[Stored data]
==*==

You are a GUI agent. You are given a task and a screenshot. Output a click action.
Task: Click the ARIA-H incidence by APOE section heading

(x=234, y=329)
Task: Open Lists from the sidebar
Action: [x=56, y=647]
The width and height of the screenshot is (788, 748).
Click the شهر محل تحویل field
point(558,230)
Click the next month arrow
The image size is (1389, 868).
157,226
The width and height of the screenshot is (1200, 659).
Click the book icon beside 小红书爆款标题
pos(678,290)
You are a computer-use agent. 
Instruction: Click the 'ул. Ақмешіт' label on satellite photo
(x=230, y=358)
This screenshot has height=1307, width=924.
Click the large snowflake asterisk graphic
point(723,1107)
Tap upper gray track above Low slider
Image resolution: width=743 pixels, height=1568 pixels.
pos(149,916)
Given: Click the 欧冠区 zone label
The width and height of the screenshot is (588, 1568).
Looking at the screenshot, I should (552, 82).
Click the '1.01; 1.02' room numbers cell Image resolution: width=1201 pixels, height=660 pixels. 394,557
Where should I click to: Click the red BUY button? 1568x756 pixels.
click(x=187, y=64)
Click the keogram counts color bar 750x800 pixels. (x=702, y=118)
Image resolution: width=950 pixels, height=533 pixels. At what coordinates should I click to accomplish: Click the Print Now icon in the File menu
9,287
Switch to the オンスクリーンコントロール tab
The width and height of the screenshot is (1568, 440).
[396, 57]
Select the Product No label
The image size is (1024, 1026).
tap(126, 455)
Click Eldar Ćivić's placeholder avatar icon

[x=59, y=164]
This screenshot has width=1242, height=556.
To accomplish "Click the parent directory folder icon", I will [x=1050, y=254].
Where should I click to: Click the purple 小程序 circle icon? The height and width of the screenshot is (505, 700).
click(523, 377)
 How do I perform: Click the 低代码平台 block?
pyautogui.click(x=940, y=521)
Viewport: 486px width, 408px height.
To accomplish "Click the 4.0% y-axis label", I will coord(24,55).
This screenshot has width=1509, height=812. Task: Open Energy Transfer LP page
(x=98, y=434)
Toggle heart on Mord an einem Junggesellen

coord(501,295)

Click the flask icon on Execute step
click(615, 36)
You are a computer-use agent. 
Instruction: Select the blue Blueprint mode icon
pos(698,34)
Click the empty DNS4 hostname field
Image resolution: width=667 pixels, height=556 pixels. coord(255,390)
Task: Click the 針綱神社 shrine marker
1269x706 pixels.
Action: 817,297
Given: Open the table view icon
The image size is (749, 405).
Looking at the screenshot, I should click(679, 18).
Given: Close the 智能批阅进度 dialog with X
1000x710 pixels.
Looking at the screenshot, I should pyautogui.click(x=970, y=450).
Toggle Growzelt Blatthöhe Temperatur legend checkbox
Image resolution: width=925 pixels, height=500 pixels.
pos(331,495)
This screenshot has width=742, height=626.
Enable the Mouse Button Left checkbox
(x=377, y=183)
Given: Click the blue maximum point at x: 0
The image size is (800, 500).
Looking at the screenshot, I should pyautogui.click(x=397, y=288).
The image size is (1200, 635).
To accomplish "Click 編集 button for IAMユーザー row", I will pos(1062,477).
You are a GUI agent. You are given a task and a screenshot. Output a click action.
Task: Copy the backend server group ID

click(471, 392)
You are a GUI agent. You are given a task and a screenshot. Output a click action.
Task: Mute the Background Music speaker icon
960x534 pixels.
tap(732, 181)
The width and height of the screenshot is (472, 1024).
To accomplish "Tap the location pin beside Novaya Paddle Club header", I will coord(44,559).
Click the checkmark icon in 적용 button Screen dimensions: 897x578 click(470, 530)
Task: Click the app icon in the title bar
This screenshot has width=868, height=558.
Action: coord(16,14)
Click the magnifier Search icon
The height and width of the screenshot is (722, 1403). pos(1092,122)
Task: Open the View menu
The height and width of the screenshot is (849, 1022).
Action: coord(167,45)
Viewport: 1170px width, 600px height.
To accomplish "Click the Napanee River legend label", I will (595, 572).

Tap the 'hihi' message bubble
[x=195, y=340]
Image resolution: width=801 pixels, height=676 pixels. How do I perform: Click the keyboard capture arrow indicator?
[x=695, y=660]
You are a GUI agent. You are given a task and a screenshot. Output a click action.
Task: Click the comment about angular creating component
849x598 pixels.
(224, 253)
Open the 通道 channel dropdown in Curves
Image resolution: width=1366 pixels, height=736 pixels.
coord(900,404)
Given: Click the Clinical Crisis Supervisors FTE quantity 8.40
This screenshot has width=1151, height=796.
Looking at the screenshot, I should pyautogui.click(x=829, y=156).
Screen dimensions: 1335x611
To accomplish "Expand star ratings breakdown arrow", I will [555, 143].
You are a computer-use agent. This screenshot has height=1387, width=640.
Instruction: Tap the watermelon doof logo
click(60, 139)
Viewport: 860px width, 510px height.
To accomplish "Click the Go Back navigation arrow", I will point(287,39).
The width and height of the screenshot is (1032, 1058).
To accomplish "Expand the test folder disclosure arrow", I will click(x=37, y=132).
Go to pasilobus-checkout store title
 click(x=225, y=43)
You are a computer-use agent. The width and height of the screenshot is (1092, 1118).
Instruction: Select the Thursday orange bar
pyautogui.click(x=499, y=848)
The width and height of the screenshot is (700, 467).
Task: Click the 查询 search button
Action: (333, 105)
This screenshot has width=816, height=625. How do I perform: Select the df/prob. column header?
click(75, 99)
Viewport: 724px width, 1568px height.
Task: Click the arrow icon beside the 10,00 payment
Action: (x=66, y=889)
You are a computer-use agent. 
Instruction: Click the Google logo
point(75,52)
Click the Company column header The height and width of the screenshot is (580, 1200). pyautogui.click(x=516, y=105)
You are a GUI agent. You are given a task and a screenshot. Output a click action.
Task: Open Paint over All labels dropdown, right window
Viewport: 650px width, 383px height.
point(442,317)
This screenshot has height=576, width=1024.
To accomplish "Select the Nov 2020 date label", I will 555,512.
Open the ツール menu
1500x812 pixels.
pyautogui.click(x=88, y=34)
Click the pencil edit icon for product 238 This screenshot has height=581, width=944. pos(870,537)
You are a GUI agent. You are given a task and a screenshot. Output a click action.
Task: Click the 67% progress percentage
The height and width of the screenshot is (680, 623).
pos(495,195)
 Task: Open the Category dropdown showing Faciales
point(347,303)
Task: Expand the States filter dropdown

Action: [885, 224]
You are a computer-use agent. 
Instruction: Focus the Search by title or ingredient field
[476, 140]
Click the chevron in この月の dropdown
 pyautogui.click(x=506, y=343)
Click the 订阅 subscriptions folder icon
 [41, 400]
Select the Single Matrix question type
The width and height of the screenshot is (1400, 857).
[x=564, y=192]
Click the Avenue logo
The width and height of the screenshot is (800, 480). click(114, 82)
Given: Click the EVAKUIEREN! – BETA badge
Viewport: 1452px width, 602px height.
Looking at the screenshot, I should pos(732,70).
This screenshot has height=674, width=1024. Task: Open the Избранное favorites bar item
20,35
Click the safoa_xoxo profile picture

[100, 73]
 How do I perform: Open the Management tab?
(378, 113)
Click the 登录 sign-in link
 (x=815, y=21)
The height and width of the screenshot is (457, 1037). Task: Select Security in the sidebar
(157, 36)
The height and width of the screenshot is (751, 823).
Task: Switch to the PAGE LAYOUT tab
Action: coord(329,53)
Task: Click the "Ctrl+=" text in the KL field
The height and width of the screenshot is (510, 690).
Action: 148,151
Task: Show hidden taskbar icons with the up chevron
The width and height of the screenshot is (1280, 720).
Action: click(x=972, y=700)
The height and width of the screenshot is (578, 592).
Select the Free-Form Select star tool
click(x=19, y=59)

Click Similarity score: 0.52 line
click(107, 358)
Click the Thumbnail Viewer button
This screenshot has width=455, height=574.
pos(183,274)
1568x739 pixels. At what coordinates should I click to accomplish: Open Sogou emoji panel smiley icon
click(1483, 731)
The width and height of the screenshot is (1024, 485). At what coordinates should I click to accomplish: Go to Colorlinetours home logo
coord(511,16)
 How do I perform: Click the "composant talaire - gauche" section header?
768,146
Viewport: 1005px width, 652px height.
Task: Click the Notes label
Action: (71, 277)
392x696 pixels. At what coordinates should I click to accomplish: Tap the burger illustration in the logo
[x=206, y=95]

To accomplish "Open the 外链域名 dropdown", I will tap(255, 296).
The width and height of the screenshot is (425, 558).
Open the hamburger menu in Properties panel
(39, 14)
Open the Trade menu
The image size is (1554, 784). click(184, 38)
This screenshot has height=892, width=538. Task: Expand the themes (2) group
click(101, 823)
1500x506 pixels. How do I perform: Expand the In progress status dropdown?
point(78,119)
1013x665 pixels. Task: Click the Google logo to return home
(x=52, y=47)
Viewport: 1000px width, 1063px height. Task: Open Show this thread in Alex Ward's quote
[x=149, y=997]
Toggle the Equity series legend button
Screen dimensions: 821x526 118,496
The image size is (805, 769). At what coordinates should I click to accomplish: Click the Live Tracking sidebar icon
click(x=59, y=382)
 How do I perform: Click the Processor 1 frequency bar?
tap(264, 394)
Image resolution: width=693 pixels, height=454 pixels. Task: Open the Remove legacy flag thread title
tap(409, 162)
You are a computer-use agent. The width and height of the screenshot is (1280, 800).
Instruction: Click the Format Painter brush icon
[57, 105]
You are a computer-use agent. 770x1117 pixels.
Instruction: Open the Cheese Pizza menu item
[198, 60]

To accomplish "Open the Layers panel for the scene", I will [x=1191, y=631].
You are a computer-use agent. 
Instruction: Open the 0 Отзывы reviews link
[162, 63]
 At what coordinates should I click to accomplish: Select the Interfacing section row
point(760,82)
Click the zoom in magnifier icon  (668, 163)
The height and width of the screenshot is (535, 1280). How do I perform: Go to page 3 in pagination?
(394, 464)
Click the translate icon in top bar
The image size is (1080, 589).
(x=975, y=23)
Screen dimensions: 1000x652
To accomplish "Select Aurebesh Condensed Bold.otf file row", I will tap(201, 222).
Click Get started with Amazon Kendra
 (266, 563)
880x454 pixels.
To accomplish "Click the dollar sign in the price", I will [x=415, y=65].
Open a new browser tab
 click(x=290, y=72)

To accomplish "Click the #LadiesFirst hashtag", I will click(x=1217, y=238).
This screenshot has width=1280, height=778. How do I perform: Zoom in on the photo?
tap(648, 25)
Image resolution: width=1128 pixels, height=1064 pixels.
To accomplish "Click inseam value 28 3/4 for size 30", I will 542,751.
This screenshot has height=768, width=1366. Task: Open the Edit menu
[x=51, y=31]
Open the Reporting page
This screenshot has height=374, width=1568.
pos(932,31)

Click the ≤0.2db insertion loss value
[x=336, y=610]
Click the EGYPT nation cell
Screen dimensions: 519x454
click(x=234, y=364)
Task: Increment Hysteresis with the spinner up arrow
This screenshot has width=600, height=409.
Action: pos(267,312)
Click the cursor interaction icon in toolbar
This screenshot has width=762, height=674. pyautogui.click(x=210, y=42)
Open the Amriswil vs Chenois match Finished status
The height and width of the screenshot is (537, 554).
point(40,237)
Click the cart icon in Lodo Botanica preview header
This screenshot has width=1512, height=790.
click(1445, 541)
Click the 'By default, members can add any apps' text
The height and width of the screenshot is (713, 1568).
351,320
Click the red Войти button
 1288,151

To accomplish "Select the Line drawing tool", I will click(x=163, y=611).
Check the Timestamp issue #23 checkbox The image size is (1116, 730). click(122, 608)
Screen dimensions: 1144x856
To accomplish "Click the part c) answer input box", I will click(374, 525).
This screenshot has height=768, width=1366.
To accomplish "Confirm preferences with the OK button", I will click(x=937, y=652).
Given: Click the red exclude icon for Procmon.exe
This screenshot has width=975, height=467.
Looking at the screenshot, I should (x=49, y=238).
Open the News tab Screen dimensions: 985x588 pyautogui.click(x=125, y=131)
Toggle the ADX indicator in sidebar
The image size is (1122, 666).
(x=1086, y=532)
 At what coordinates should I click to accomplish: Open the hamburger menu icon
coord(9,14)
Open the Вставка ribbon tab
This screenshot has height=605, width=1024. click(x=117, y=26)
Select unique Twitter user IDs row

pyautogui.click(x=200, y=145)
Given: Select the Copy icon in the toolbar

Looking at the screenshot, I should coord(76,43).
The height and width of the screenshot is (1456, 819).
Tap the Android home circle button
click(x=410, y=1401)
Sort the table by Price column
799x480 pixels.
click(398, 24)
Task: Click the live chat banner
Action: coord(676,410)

==*==

[Instructions for the task]
Take each line above that contains "text" and copy it out.

[Answer to the exercise]
Task: Click the "Ctrl+=" text in the KL field
Click the 'By default, members can add any apps' text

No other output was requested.